Auparavant, Xavier Dolan avait semblé particulièrement étonné de sa victoire pour le meilleur montage, qu'il a qualifiée d'« inattendue ». « Je suis déconfit. C'est un honneur d'être nommé aux côtés de techniciens plus expérimentés », a-t-il déclaré.

Juste la fin du monde a en revanche échoué à obtenir le prix du meilleur film étranger, face à Moi, Daniel Blake, de Ken Loach, Palme d’or lors du dernier Festival de Cannes.

Niels Schneider très ému

Le prix du meilleur espoir masculin attribué à Niels Schneider n'est pas une surprise, puisque l'acteur de 29 ans était donné favori dans cette catégorie. Sa prestation dans le thriller Diamant noir a reçu de nombreux éloges en France.

Le gagnant s'est montré très ému lors de son discours de remerciement : « Quand j'avais 16 ans, j'étais vraiment perdu et j'étais convaincu précocement de l'inaccessibilité de cette profession. Merci donc à ceux qui m'ont prouvé le contraire, qui ont combattu mon scepticisme, particulièrement à mon père qui l'a prouvé encore ce soir en prenant l'avion de Montréal pour être à mes côtés. »

Un peu plus tard, en entrevue avec Radio-Canada, Niels Schneider semblait toujours sur son nuage.

Là c’est le temps de la fête, on va boire, on va danser. Je vais mettre quelques jours avant de réaliser.

Niels Schneider

Particulièrement heureux que ce premier César lui soit attribué pour le film d’Arthur Harari, Niels Schneider a parlé d'une « expérience idyllique ». « On a répété quatre mois avant le tournage, ce qui arrive très peu. Ce film avec lui a été quelque chose de rare », a-t-il raconté.

Niels Schneider s’est dit également « tellement heureux » pour Xavier Dolan, dont il a salué le « discours merveilleux ». Les deux hommes, qui ont travaillé ensemble pour J’ai tué ma mère et Les amours imaginaires, ont eu l’occasion de se croiser pour se féliciter au cours de la cérémonie.
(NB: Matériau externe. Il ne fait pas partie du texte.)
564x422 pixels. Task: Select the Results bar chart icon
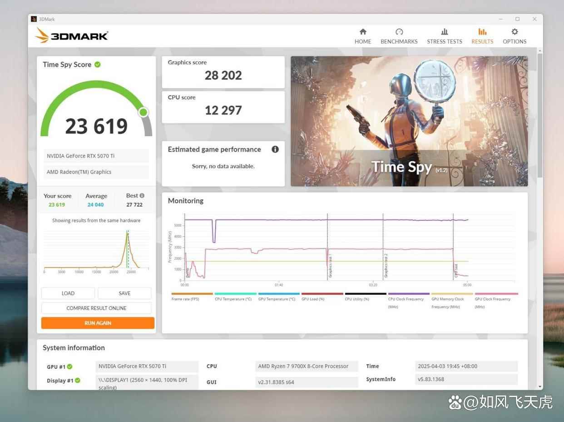[x=482, y=32]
En revanche, il n'y a pas eu de César pour Gabriel Arcand, nommé dans la catégorie du meilleur acteur dans un second rôle pour Le fils de Jean. Le prix est revenu au Suisse James Thierrée (Chocolat).

Elle récompensé

Elle, de Paul Verhoeven, a été sacré meilleur film. Isabelle Huppert, qui campe une femme violée avide de vengeance dans ce long métrage, a décroché le César de la meilleure actrice, après avoir déjà remporté un Golden Globe pour le même rôle. Elle est également nommée aux Oscars dimanche.

Le film Divines est l'un des autres grands gagnants de la soirée. En plus du César du meilleur premier film, deux de ses interprètes ont été récompensées (Oulaya Amamra comme meilleur espoir féminin et Déborah Lukumuena comme meilleure actrice dans un second rôle).

Les 42es Césars ont aussi été l'occasion de décerner un César d'honneur à l'acteur américain George Clooney. Ce dernier a attaqué la politique de Donald Trump, parlant d'une « situation de peur. La faute n'est pas dans les étoiles, mais en nous-mêmes. »

Par ailleurs, un hommage a été rendu à la carrière de la légende du cinéma français Jean-Paul Belmondo. Le comédien a eu droit à une ovation de plusieurs minutes alors qu'il se trouvait sur scène, entouré de stars qui ont tourné avec lui (Claudia Cardinale, Claude Brasseur ou encore Françoise Fabian).